Penjualan iPhone Jeblok, Apple Justru Tertolong Apple Watch

Penjualan iPhone Jeblok, Apple Justru Tertolong Apple Watch

Apple baru saja melaporkan pendapatan kuarta ketiga fiskal yang telah mencakup periode tiga bulan, yaitu pada bulan April hingga Juni.

Melansir Phone Arena, Apple juga menyatakan jika pendapatan yang dicapai pada penjualan seluruh varian iPhone mencapai 25,99 miliar Dollar. Angka ini telah turun dari tahun lalu yang berhasil mencatat 29,47 miliar Dollar. Rasio penurunan ini cukup signifikan, yaitu 12 persen. Agen Poker

Penurunan ini jauh lebih besar dari apa yang diprediksi oleh para pakar di Wall Street. Bahkan pada rentang waktu 9 bulan, pendapatan Apple dari iPhone juga turun sangat tajam dari 128,1 miliar ke 109 miliar.

Kegagalan yang Mencetak Sejarah

Jebloknya penjualan iPhone ini juga ternyata menorehkan sejarah. Pasalnya, ini ialah pertama kalinya sejak tahun 2012 silam, penjualan iPhone tidak sampai 50 persen keseluruhan pemasukan Apple. BandarQ Online

Berdasarkan data, penjualan iPhone hanya berkontribusi sebanyak 48,3 persen saja terhadap total pendapatan Apple.
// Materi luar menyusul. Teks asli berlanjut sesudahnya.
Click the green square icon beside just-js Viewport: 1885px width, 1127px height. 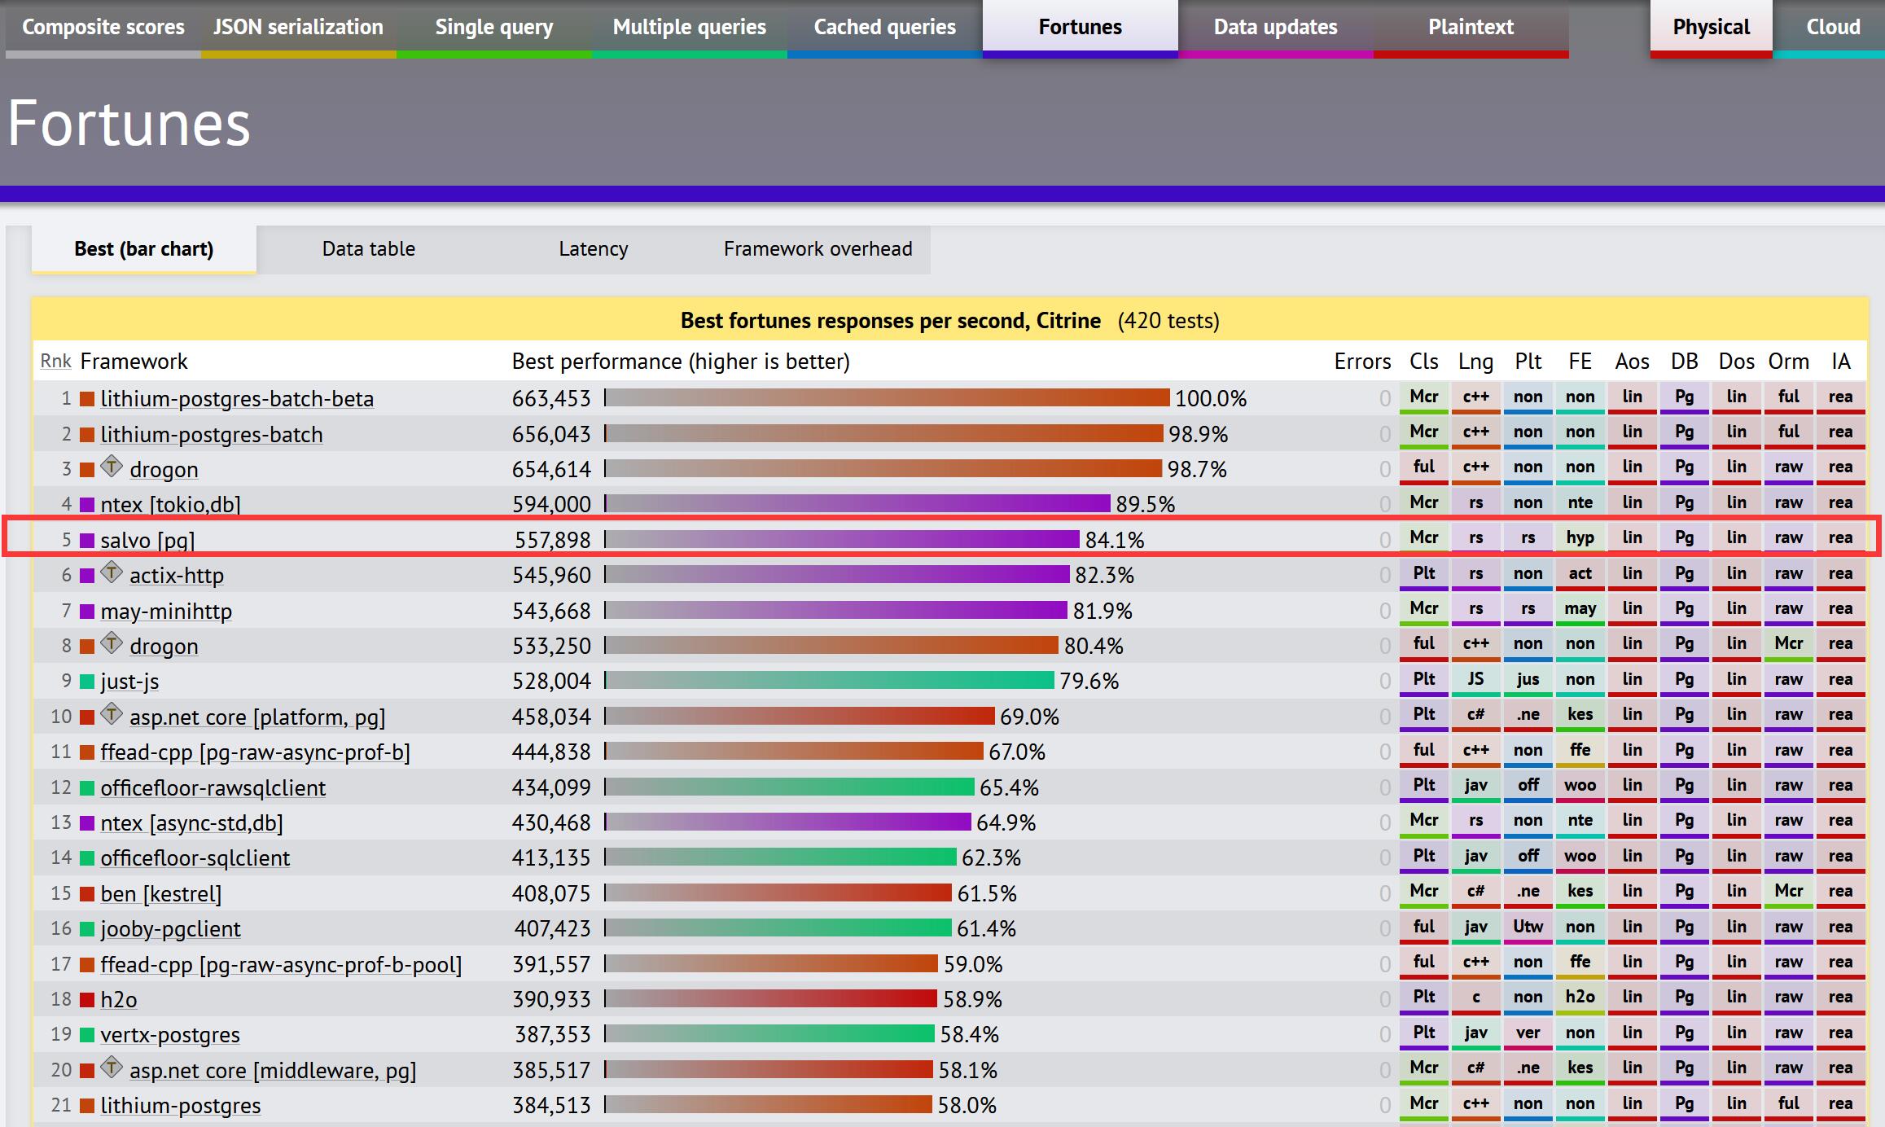(87, 682)
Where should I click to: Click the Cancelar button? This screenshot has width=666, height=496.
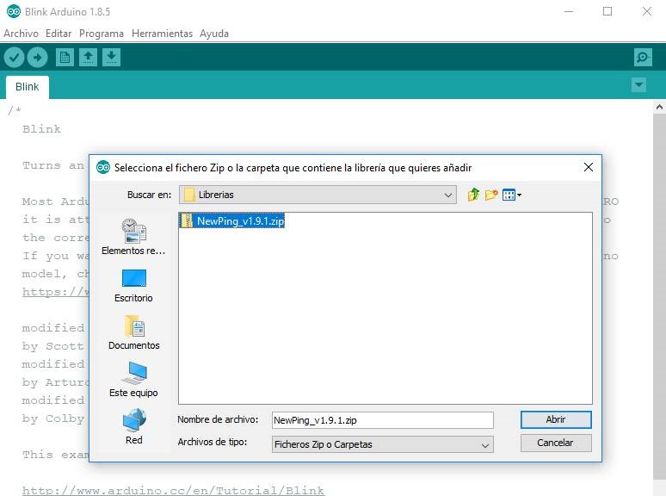click(556, 443)
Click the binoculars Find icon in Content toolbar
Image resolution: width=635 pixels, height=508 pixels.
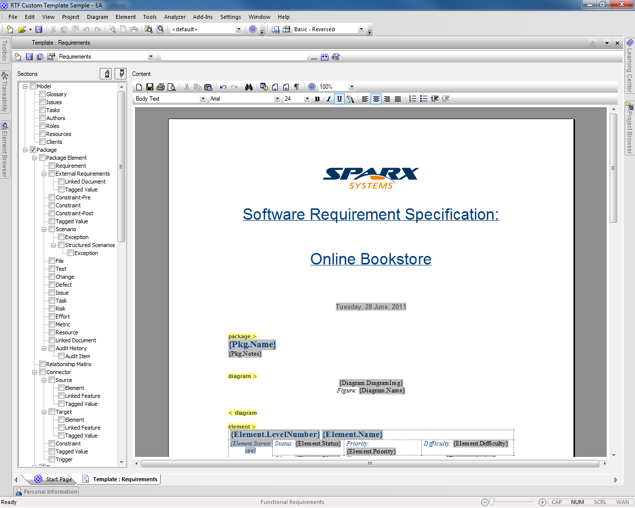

Total pendapatan Apple sejumlah 53,8 miliar Dollar.

Pemasukan ini juga mendapatkan kontribusi dari penjualan iPad yang jadi penguasa pasar tablet pasca merilis dua model yaitu iPad Pro tahun lalu dan iPad Air baru pada bulan Maret lalu.

Baca Juga : Smartphone Oppo Ajukan Hak Paten Smartwatch dengan Layar Lipat

Nonton Gratis: www.nof21.com

Unit Apple Watch Jadi ‘Penyelamat’

Karena lesunya penjualan iPhone, Apple juga hanya bisa berharap pada unit Layanannya seperti Apple Music, Apple News+, Apple Arcade, AppleCare, ApplePay, App Store, iCloud, dan juga masih banyak lagi. Agen Domino99

Tapi, sumbangan signifikan datang dari segmen aksesoris canggih atau wearables. Dengan produk utama dari Apple Watch dan AirPods, produk aksesoris canggih Apple berada di puncak kejayaannya dengan mencetak pemasukan 5,53 miliar Dollar hanya dengan waktu tiga bulan saja.

Di periode yang sama tahun lalu, bahkan 4 miliar saja tidak tercetak. Jadi, ini ialah kenaikan yang sangat signifikan dan berjasa ‘menambal’ lesunya penjualan iPhone.

Penyebab Lesunya Penjualan iPhone

Disebut pada laporan Phone Arena, salah satu penyebab lesunya penjualan iPhone ialah matinya penjualan di negeri China. Pasalnya menguatnya Dollar sebagai buntut perang dagang AS Tiongkok ialah kambing hitamnya.

Hal ini juga dipicu dari pola pembelian individu yang makin skeptis dengan produk AS, terlebih pasca Huawei dimasukkan dalam black list entitas perdagangan AS.

Pendapatan turun juga terjadi di Eropa yang juga menjadi buntut banyaknya merek-merek baru seperti OnePlus dan juga Xiaomi yang menyerbu pasar benua biru. Agen Bandarq

Be the first to comment

Leave a Reply

Alamat email Anda tidak akan dipublikasikan.